- **Given text**:
────────────────────────────────────────

We’ve been brainwashed for decades into believing that alcohol is fun, essential for socializing and will help us to relax. The combination of marketing and social pressure has left us with “false beliefs” about the necessity of drinking alcohol. We need to work on overturning those beliefs and if you are ready to do that then read this article.
We recently hosted a Sobriety Bootcamp, and here are 10 takeaways I’d like to share with you.
Many of us have resolved to take a break from alcohol but after a couple of weeks we grow bored with the challenge. We need to stay strong and focused and the best way to do that is to make a list of why you are doing this. Is it to improve your health or your relationships or to get fit or something else? Make a list of your whys and look at them every single day.
I personally spent more than a decade stuck in this miserable place. I just couldn’t imagine my life without my beloved Sauvignon Blanc so decided I would just cut down. I discovered that the “low risk” limits are a bottle and a half of wine a week. So, I tried (and failed) to drink within those limits again and again. I finally accepted that I was dependent and would have to quit.

────────────────────────────────────────

- **Data block**:

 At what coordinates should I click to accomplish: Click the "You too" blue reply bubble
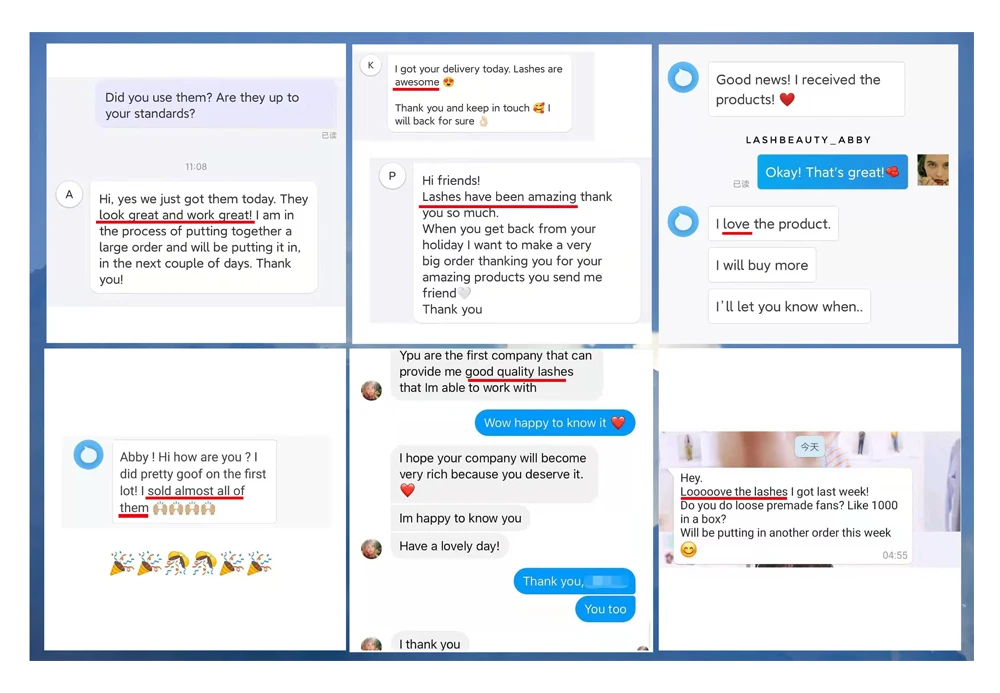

────────────────────────────────────────

- **Exercise tasks**:
**A)** From the sobriety article, reproduce the passage starting at "We recently hosted" and ending at "every single day.".
**B)** Translate this sentence from the sobriety article into Spanish: "I finally accepted that I was dependent and would have to quit."

- **Solutions for each task**:
**A)**
We recently hosted a Sobriety Bootcamp, and here are 10 takeaways I’d like to share with you.
Many of us have resolved to take a break from alcohol but after a couple of weeks we grow bored with the challenge. We need to stay strong and focused and the best way to do that is to make a list of why you are doing this. Is it to improve your health or your relationships or to get fit or something else? Make a list of your whys and look at them every single day.

**B)** Finalmente acepté que era dependiente y que tendría que dejarlo.